Membrane/membrane-associated proteins were isolated from AsPC-1 and BxPC-3 cells and identified with a proteomic approach based on SDS-PAGE, in-gel tryptic digestion and liquid chromatography with tandem mass spectrometry (LC-MS/MS). X! Tandem was used for database searching against the SwissProt human protein database.
We identified 221 & 208 proteins from AsPC-1 and BxPC-3 cells, respectively, most of which are membrane or membrane-associated proteins. A hundred and nine proteins were found in both cell lines while the others were present in either AsPC-1 or BxPC-3 cells. Differentially expressed proteins between two cell lines include modulators of cell adhesion, cell motility or tumor invasion as well as metabolic enzymes involved in glycolysis, tricarboxylic acid cycle, or nucleotide/lipid metabolism.
Membrane proteomes of AsPC-1 (metastatic) and BxPC-3 (primary) cells are remarkably different. The differentially expressed membrane proteins may serve as potential targets for diagnostic and therapeutic interventions.

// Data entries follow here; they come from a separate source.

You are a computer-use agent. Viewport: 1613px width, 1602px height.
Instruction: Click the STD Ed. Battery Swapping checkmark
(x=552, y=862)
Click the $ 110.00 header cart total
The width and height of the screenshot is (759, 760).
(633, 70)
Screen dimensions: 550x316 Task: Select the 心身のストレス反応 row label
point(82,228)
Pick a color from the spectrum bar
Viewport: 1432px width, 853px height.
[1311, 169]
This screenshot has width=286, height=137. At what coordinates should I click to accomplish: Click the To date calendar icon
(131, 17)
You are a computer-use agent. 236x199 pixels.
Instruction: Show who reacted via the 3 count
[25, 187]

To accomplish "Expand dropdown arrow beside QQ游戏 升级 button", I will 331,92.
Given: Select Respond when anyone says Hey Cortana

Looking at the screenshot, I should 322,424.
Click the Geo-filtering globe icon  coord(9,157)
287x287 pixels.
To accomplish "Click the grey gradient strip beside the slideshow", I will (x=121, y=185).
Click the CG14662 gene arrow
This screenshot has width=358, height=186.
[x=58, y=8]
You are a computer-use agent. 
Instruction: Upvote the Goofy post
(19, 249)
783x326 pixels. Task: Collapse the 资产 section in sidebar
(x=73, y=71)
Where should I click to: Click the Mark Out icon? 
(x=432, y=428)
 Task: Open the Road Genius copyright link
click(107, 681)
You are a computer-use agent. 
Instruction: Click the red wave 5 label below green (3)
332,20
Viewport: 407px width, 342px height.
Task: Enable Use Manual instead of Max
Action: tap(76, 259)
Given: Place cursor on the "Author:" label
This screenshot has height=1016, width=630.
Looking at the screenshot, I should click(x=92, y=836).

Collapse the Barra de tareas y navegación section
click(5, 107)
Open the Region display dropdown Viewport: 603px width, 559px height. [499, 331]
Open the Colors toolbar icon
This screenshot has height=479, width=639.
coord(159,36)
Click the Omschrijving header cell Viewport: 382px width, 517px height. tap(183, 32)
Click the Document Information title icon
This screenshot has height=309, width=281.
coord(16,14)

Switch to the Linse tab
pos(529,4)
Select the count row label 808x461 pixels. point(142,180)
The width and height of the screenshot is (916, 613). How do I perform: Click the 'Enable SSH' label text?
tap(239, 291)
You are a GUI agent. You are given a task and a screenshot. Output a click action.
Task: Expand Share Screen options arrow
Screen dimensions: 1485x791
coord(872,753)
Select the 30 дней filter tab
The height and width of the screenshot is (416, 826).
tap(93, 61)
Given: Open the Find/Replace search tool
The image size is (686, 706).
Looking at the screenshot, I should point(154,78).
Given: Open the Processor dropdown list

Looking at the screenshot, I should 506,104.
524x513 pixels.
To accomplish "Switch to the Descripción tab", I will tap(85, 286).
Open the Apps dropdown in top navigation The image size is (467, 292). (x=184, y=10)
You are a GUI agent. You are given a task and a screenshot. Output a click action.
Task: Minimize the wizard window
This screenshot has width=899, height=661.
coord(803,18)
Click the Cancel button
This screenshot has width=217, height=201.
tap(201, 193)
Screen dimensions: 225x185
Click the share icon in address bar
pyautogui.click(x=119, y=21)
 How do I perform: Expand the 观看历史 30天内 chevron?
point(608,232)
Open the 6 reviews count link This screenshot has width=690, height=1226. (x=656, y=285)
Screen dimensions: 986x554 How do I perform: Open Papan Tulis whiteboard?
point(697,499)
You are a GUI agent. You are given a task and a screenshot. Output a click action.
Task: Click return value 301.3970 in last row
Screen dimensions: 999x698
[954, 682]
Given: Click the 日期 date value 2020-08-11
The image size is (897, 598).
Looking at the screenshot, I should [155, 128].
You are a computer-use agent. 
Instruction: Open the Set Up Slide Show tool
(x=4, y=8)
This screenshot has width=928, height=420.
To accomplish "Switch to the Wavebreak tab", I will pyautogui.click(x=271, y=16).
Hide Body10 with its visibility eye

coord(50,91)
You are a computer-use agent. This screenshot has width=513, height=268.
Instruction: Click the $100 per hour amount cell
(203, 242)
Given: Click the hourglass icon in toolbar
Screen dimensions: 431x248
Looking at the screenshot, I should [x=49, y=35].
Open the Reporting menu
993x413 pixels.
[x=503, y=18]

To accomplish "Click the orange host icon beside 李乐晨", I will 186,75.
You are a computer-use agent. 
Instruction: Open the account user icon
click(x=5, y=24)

Pancreatic cancer is one of the most aggressive human malignancies. Despite the advances in therapeutic strategies including surgical techniques as well as local and systemic adjuvant therapies, the overall survival in patients with pancreatic cancer remains dismal and has not improved substantially over the past 30 years. Median survival from diagnosis is typically around 3 to 6 months, and the 5-year survival rate is less than 5%. As a result, in 2003, pancreatic cancer surpassed prostate cancer as the 4th leading cause of cancer-related death in the US . The main reason for the failure of current conventional therapy to cure pancreatic cancer and the major cause for cancer-related mortality in general, is the ability of malignant cells to detach from the primary tumor site and to develop metastasis in different regions of the same organ and in distant organs [2, 3]. Pancreatic cancer usually causes no symptoms early on, leading to locally advanced or metastatic disease at time of diagnosis . In this regard, it is important to identify the functional proteins that regulate/promote metastasis in pancreatic cancer. This would facilitate the development of strategies for therapeutic interventions and improved management of cancer patients.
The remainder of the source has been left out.